▶ DATA EXTRACT:
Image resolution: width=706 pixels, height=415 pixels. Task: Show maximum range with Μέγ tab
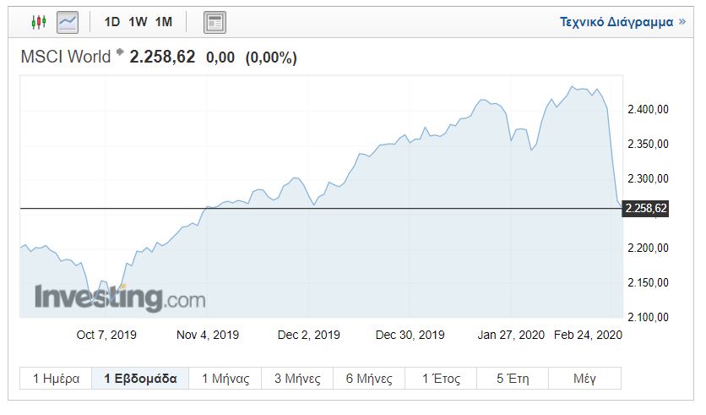[584, 379]
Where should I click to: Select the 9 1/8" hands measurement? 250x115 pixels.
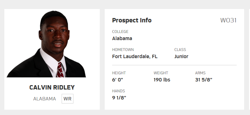click(119, 98)
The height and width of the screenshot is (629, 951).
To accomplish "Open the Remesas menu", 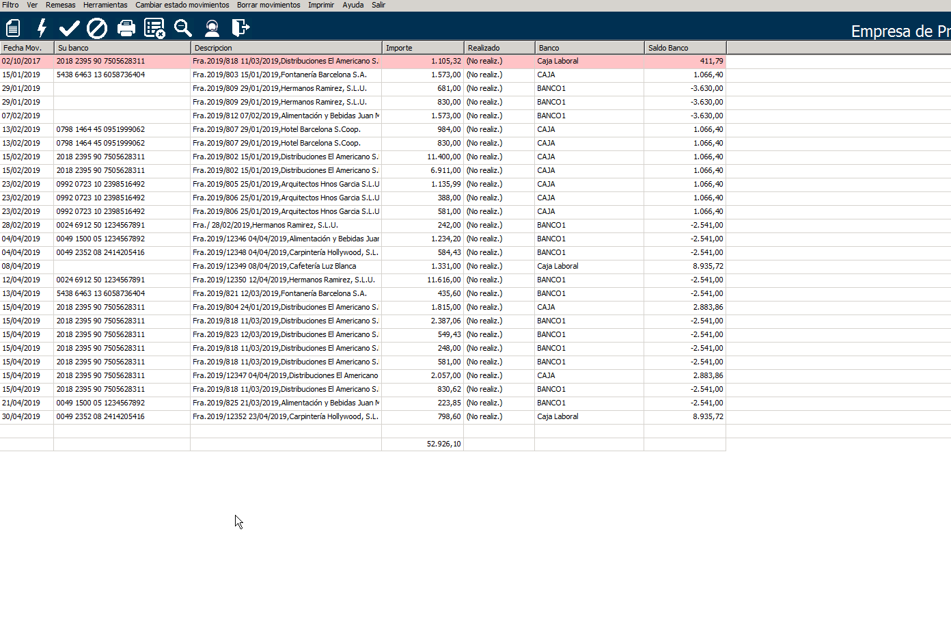I will (x=61, y=5).
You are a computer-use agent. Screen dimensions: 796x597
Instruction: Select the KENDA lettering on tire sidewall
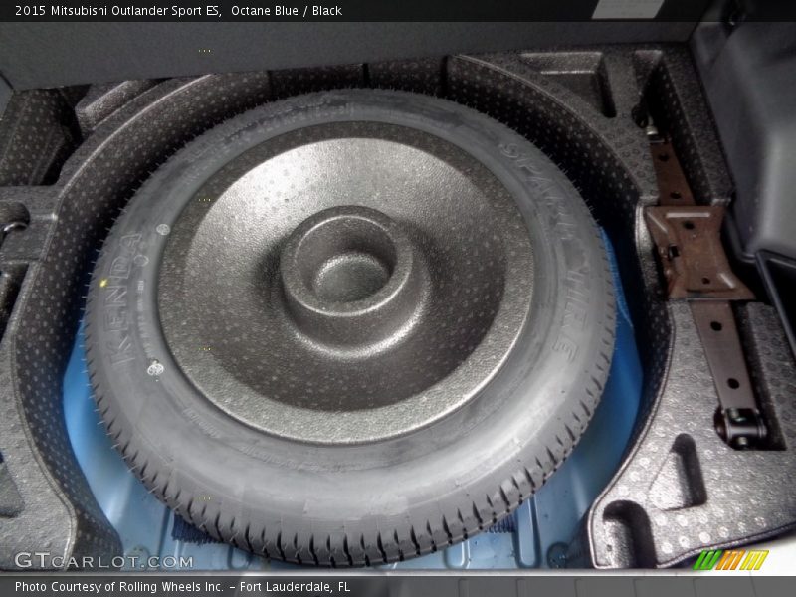pyautogui.click(x=124, y=299)
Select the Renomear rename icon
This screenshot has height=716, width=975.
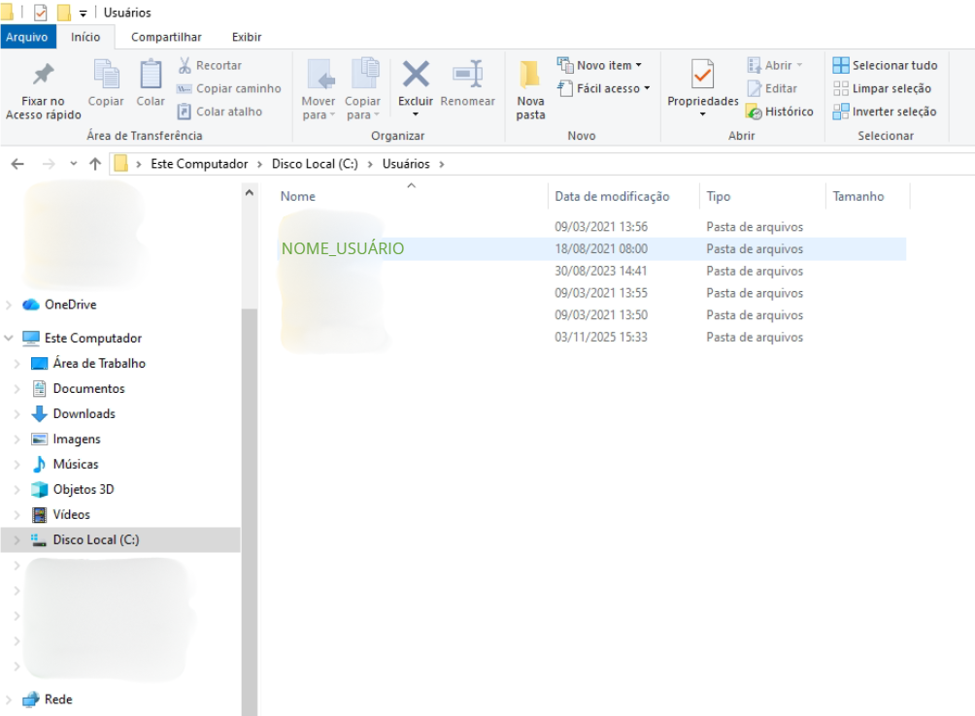[468, 74]
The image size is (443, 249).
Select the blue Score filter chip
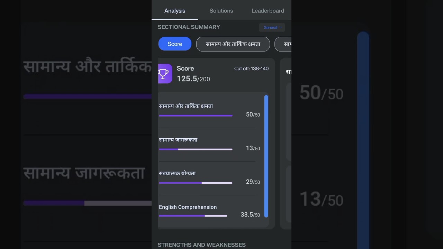click(175, 44)
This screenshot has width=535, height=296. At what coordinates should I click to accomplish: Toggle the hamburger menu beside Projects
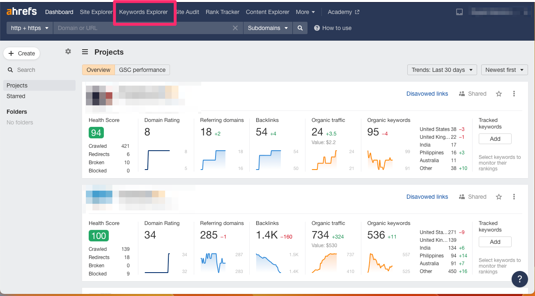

▶ EXERCISE: Print exactly, and only, the lines from the line containing "Select the Renomear rename icon" to the last line of the material above, with every picture left out.

▶ TASK OUTPUT:
Select the Renomear rename icon
This screenshot has height=716, width=975.
[468, 74]
The image size is (443, 249).
Select the blue Score filter chip
click(175, 44)
This screenshot has width=535, height=296. At what coordinates should I click to accomplish: Toggle the hamburger menu beside Projects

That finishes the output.